One of the more perceptive reviews of Gladwell’s book I’ve read is by Michael Nielsen. He brings up the problems that many scientists have had with some of Gladwell’s past work, and according to him, if you weren’t happy with Blink or The Tipping Point, you may well not be happy with this one. (Of course, if you didn’t like those, you probably won’t read this one!) Of course, as a scientist, when you read about something like the ten-thousand-hour rule, the first thing you ask yourself is “Hmm. I wonder if that’s true?” But as Nielsen points out:
There are, of course, many provisos to the 10,000 hour rule. As just one example, to acquire mastery in an area, it’s not enough to just practice for 10,000 hours; the person practicing must constantly strive to get better. Someone who practices without pushing themselves will plateau, no matter how many hours they practice. I suspect many scientists fall afoul of this proviso, putting in enormous hours, but mostly doing administrative or drudge work which doesn’t extend their abilities.

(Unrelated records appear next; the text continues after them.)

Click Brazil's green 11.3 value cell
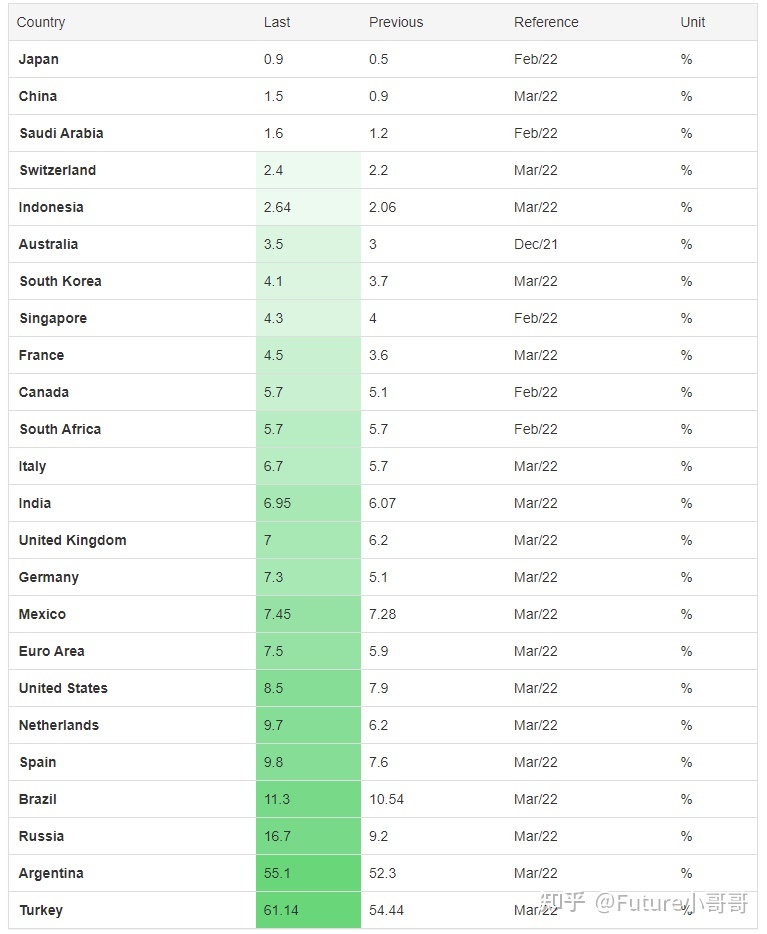[x=308, y=799]
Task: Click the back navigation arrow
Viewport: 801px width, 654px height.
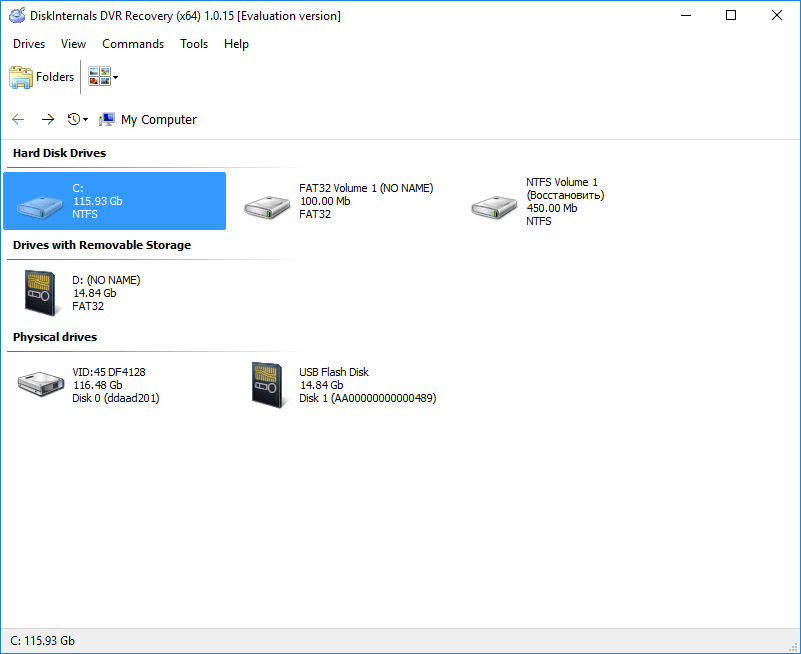Action: (x=17, y=118)
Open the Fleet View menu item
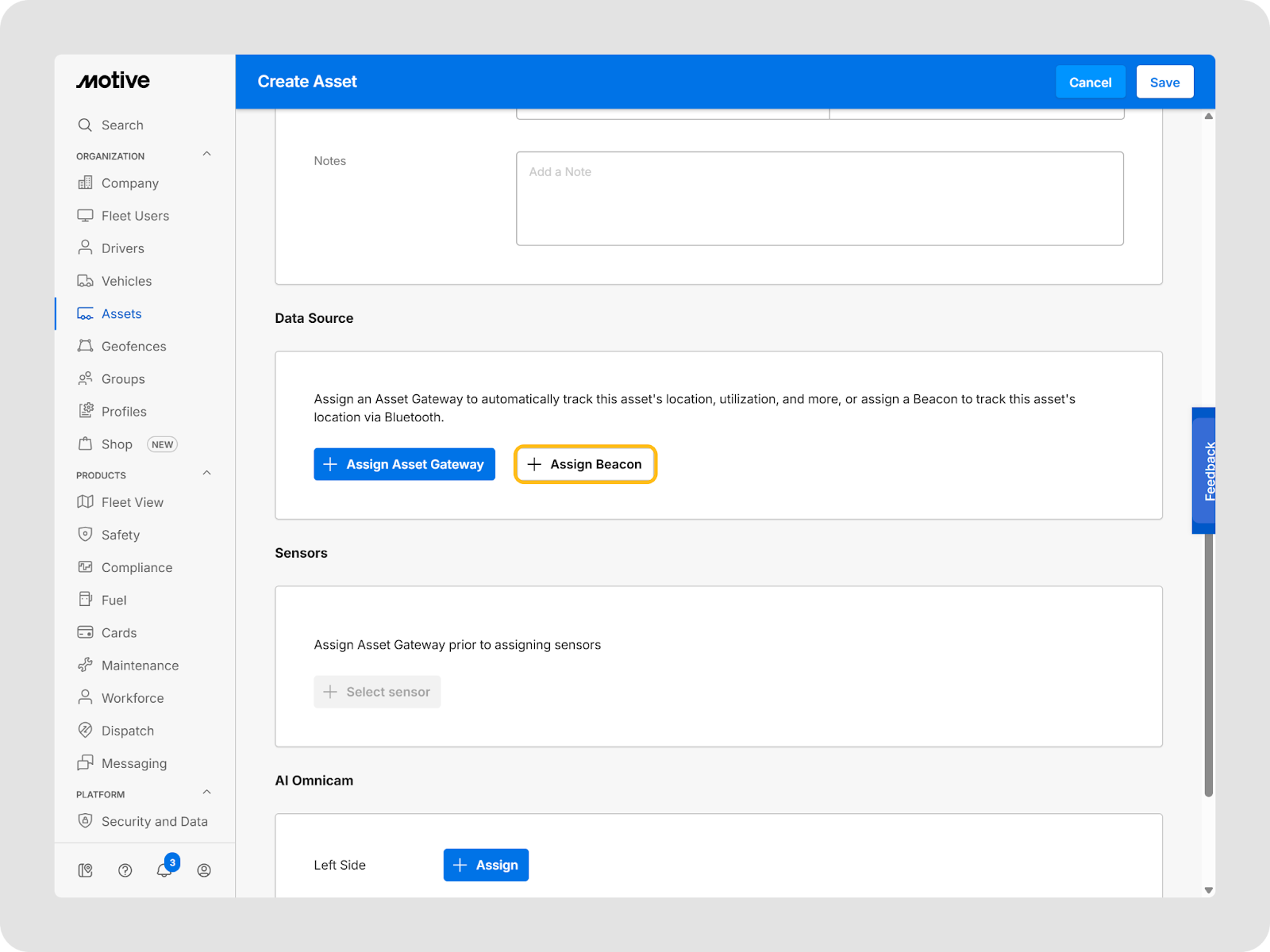The image size is (1270, 952). [x=132, y=502]
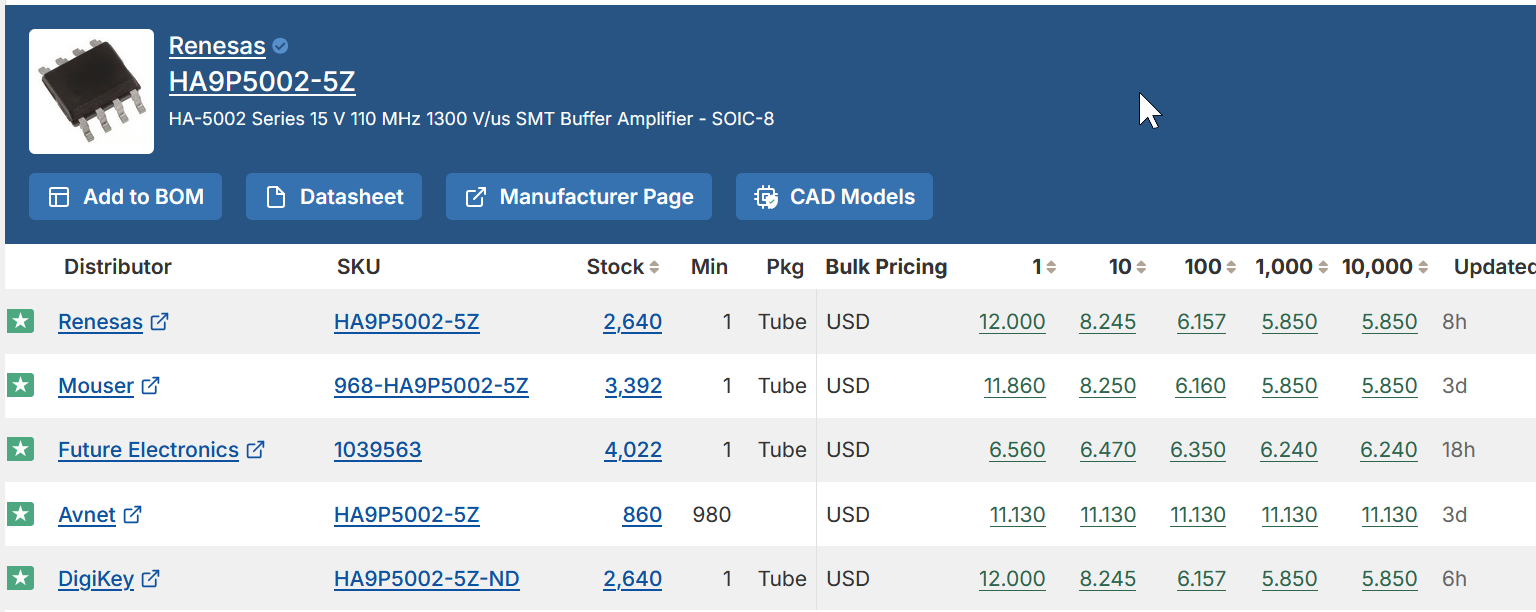Sort by the 1 quantity price column
The image size is (1536, 612).
click(1045, 267)
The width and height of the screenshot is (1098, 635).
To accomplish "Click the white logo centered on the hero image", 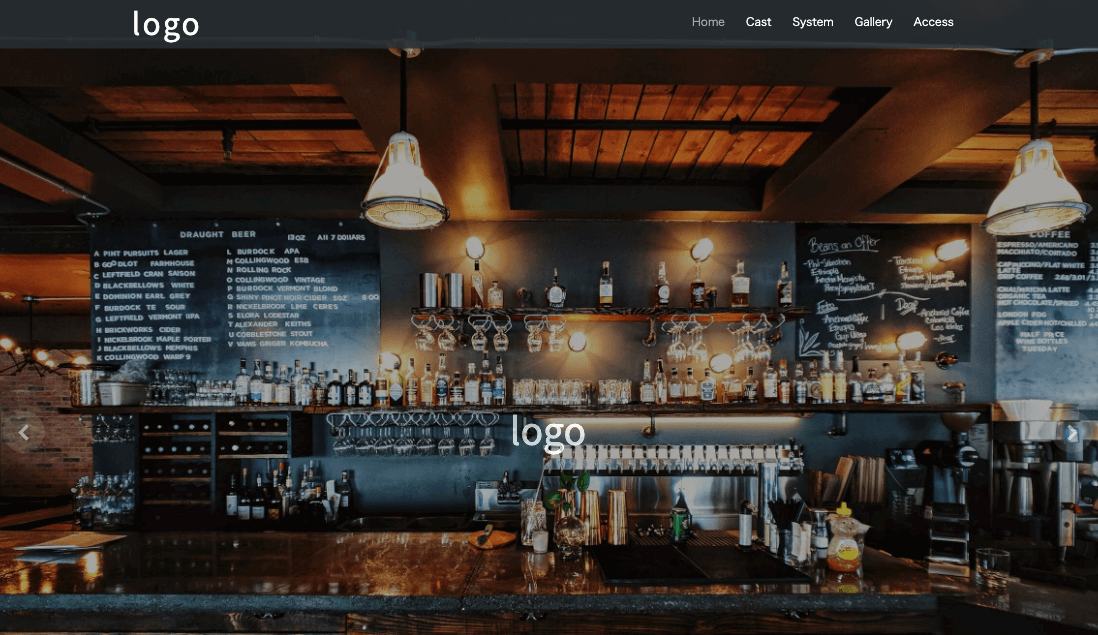I will (548, 432).
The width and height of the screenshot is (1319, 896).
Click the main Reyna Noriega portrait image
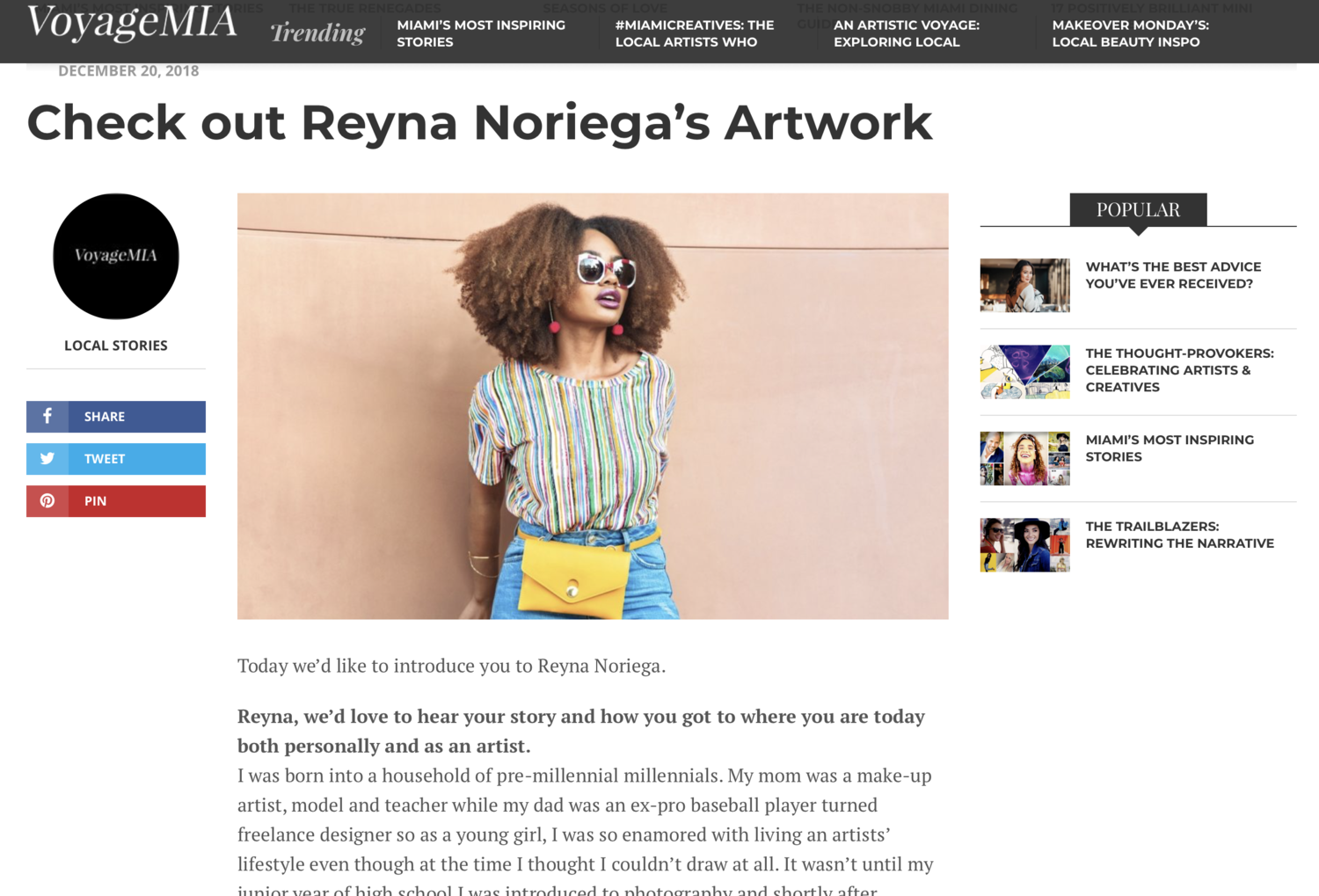click(x=593, y=406)
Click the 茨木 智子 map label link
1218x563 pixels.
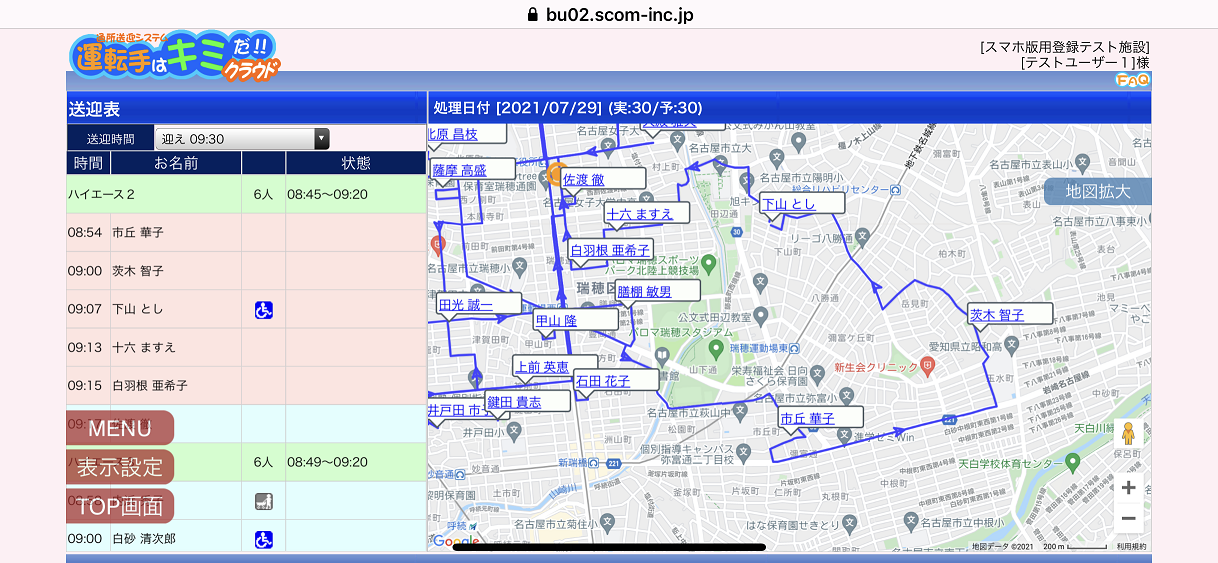point(997,315)

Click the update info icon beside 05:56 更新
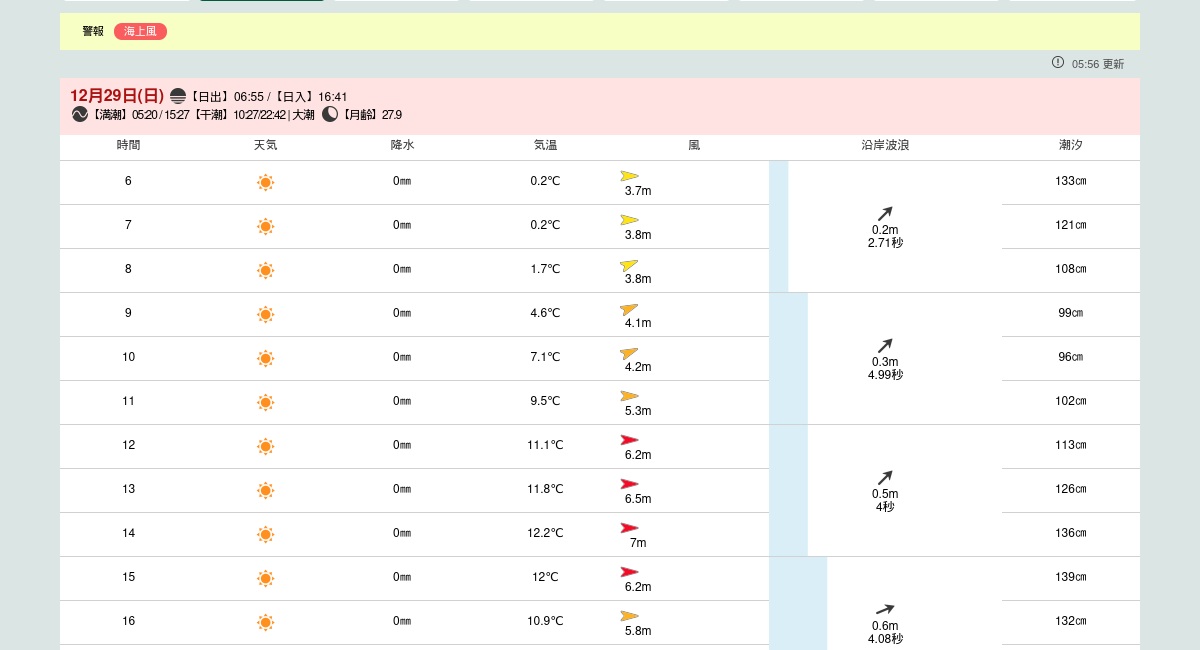(x=1058, y=63)
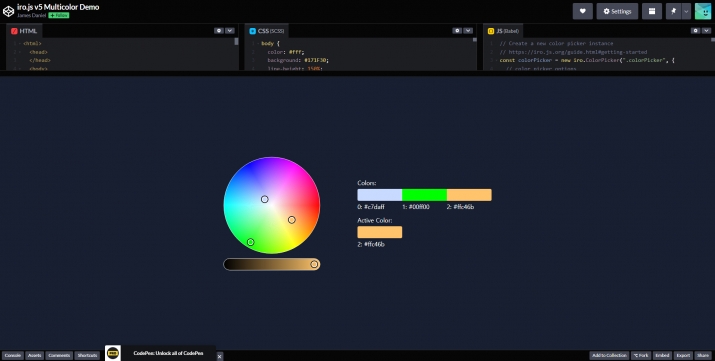Viewport: 715px width, 361px height.
Task: Open the user avatar menu
Action: tap(703, 11)
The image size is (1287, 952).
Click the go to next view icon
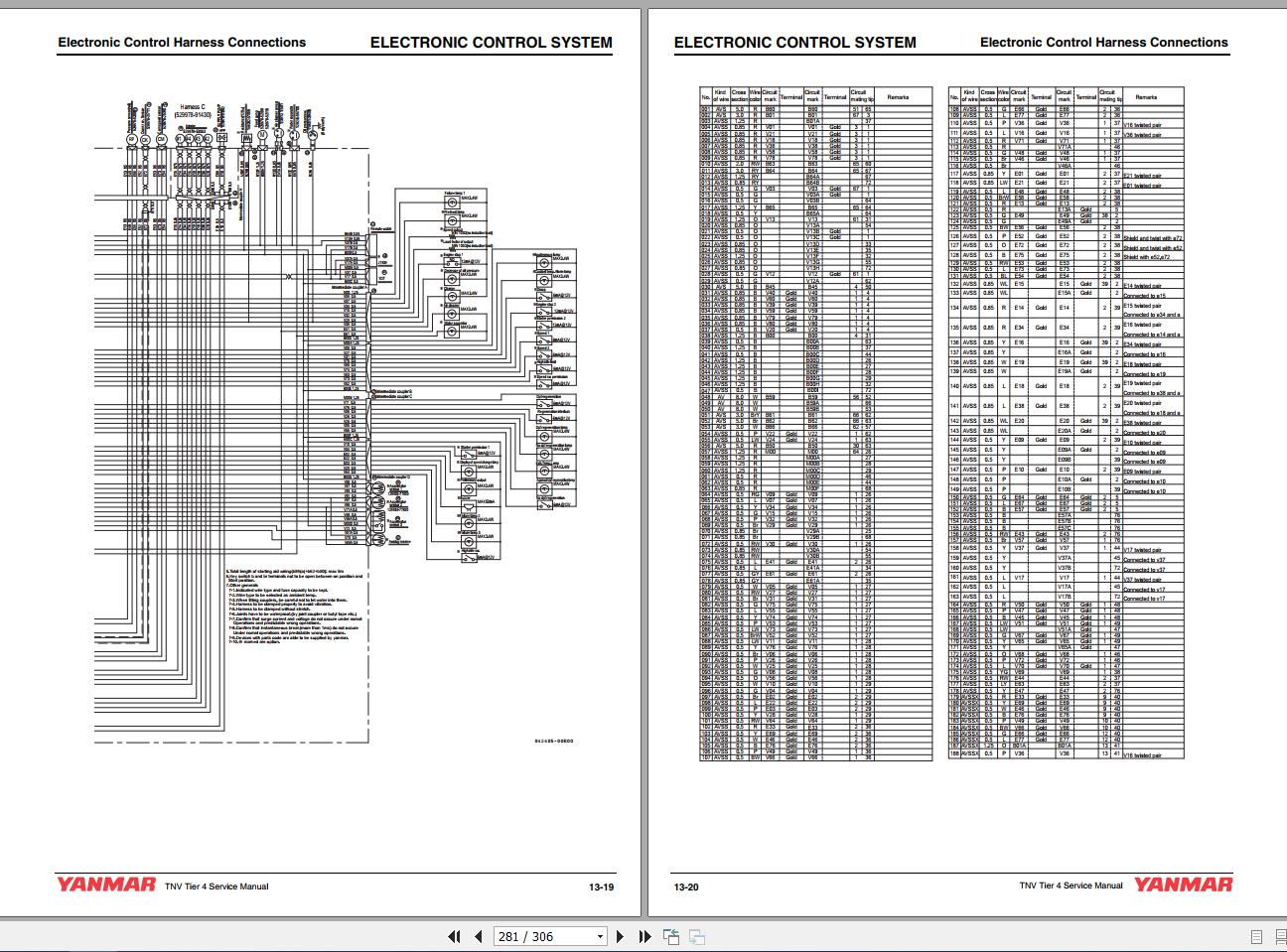point(697,936)
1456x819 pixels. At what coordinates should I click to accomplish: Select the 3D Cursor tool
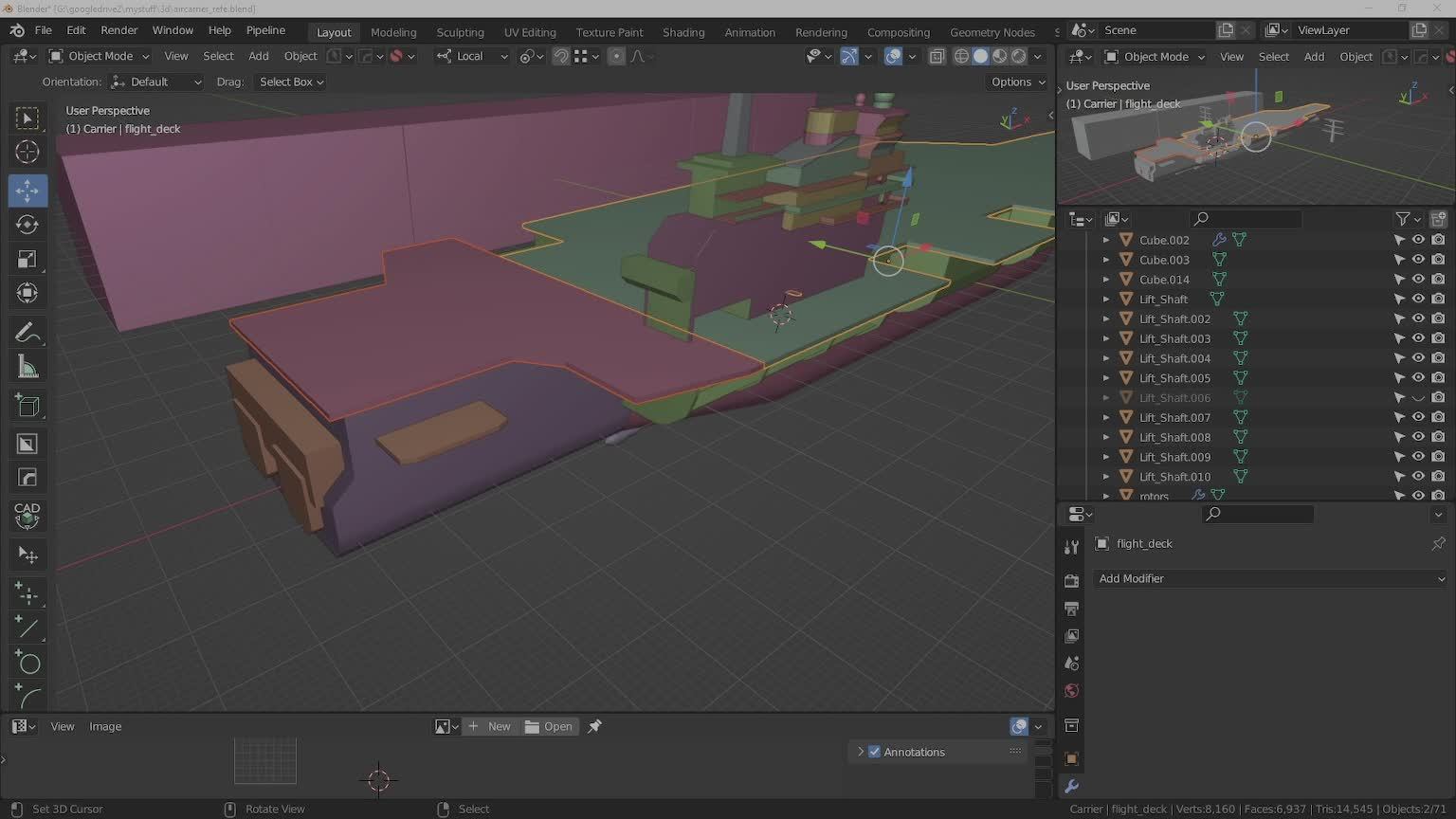point(27,152)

But that said, Nielsen goes on to talk about some scientists who have done great work well before their 10,000 hour mark. These people were working at discontinuities, sudden discoveries that didn’t necessarily build on the past, so they didn’t have as much of a tradition or art to master. A thorough grasp of 19th-century physics didn’t help people much when it came time for quantum mechanics. It wouldn’t be surprising, Nielsen says, if a disproportionate number of great discoveries in science fell into this category.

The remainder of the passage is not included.